[EXERCISE AIM]: Please find every line in the records below that contains the word "width", and copy it.

Stored items:

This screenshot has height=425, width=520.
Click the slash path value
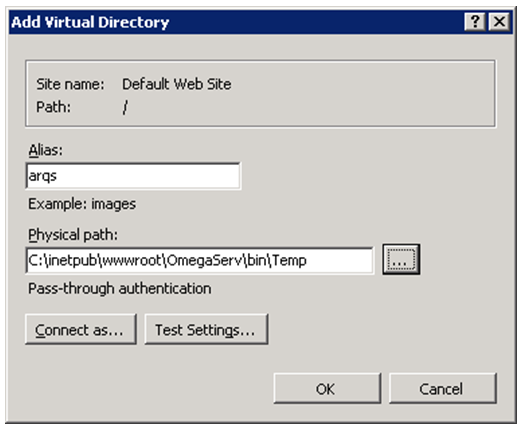(125, 107)
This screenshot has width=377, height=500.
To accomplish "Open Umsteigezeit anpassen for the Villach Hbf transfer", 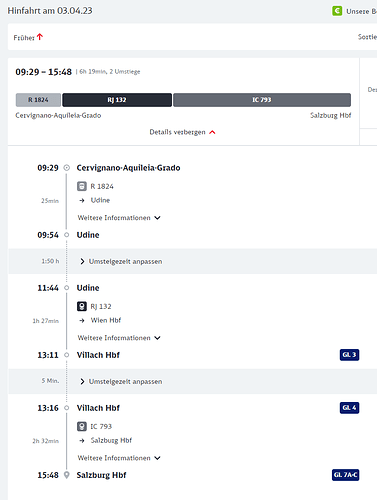I will 121,381.
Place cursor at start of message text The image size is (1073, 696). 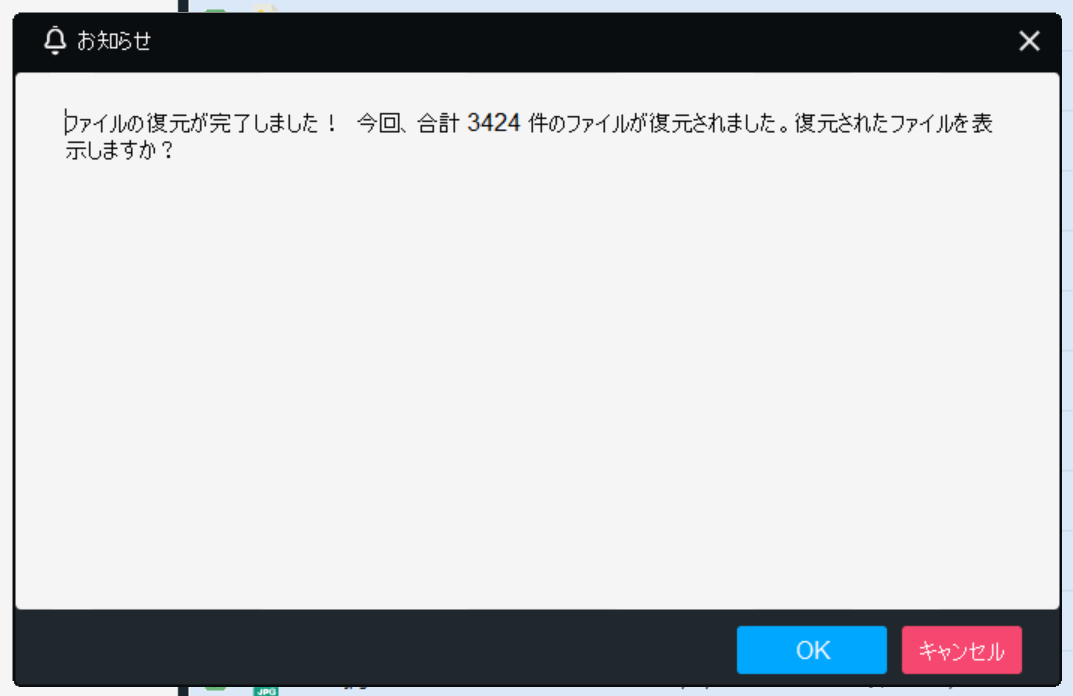66,123
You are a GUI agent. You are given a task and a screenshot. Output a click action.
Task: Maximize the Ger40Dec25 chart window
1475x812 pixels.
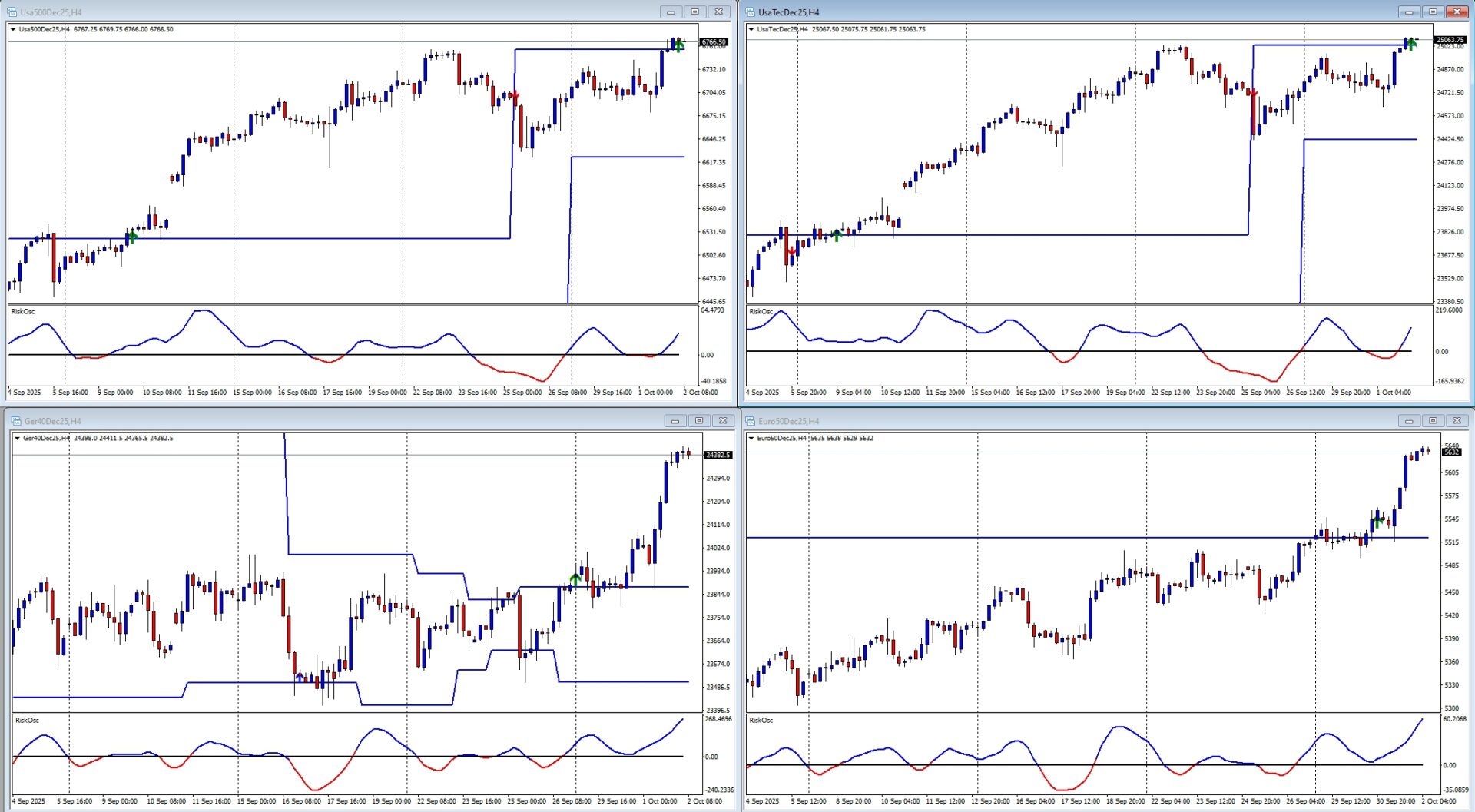coord(699,421)
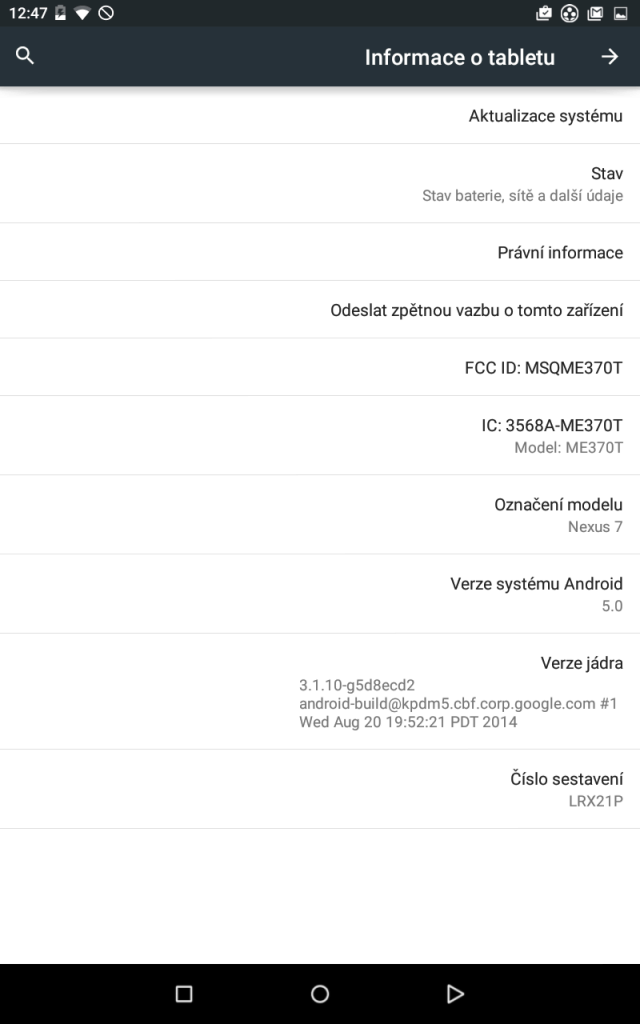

[THE COMPLETED TASK]:
This screenshot has height=425, width=520.
This screenshot has width=377, height=500.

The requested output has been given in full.